Rabisquei muito papel mas nunca desisti. Sabia o que queria. Tive lápis, caneta, pincel, tintas diversas. Tudo para fazer o meu mundo criativo acontecer.

Ingressei na Escola de Belas Artes da UFRJ, graduando-me em Pintura.

Foi quando descobri que além de pintar o que via ao meu redor, também queria falar sobre elas. E isso veio de diversas formas e técnicas.

Todo o conhecimento de anos de trabalho e estudo se resume em minhas telas, papel, livros e por aí vai. Venha conhecer um pouquinho do meu trabalho.

Entre a Precisão e o Sonho

  Minha proposta situa-se na fronteira tênue onde a maestria técnica encontra a liberdade

do subconsciente.

No universo do Realismo Fantástico, busco a crítica velada, com a construção de uma verossimilhança inquietante: figuras e cenários que, embora anatomicamente perfeitos e texturizados, pertencem a uma dimensão que ignora as barreiras do tempo e do espaço.​

  Paisagens mentais, pessoais, utópicas ou visões críticas sobre o mundo contemporâneo.

Elementos sobrenaturais que se misturam em uma forma mágica de tratar com naturalidade, sem explicações racionais, focando no estranhamento.

 

  Utilizo como técnica o misto de lápis de cor, pastel seco e verniz sobre papel. Uma combinação deliberada de três materiais distintos, cada um desempenhando um papel narrativo crucial:​

 

o Lápis de Cor e a Estrutura do Real: longe de ser uma ferramenta escolar, o lápis de cor é aqui levado ao seu limite técnico. Através de centenas de camadas sobrepostas, onde alcanço uma precisão de detalhes que rivalizam com a fotografia.

o Pastel Seco e a Atmosfera Onírica: onde o lápis define, o pastel seco expande. Esta técnica é utilizada para criar o "clima" das obras — céus nebulosos, sombras profundas e transições suaves que conferem uma qualidade etérea às cenas. É o toque do pastel que retira a obra do campo do meramente literal e a transporta para o domínio do sonho.

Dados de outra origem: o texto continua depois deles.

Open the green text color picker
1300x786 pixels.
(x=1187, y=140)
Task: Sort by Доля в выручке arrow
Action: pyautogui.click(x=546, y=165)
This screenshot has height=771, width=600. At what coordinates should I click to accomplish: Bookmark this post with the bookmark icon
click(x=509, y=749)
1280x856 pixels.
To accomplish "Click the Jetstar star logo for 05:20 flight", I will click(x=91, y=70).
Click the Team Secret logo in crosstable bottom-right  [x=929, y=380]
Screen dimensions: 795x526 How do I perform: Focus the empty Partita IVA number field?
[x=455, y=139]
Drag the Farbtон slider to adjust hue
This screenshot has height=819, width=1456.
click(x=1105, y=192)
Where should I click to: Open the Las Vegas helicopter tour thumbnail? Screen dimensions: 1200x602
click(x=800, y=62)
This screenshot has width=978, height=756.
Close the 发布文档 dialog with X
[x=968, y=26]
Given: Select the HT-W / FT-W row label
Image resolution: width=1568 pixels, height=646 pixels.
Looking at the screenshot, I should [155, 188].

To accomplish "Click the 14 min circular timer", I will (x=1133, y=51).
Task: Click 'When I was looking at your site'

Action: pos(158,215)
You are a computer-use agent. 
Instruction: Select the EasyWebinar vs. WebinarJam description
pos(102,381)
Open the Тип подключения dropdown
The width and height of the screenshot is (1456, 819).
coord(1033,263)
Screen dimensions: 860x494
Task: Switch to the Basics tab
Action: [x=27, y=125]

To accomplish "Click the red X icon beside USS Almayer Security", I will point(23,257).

o Verniz como overdub: o verniz não é apenas protetivo. Ele atua como um catalisador de contraste, trazendo à tona a vibração dos pigmentos e facilitando na sobreposição dos materiais.

Este manifesto do Fantástico​ é um exercício de anacronismo e metáfora. São temas que abordam a simbiose entre o homem e a natureza, a fragilidade da psique e o misticismo oculto nas formas cotidianas.

 

‘‘Não pinto o que vejo, mas o que a realidade esconde.’’

 

  O realismo técnico é a minha ferramenta para tornar a fantasia inquestionável. Se o detalhe é real, o espectador permite-se acreditar no impossível.

Com um olhar atento à herança dos surrealistas, mas com uma execução contemporânea e autoral, procuro me destacar pela paciência artesanal em uma era de pressa digital.

Cada obra é o resultado de dezenas de horas de dedicação, onde o papel deixa de ser uma superfície plana para se tornar uma janela tridimensional para o extraordinário.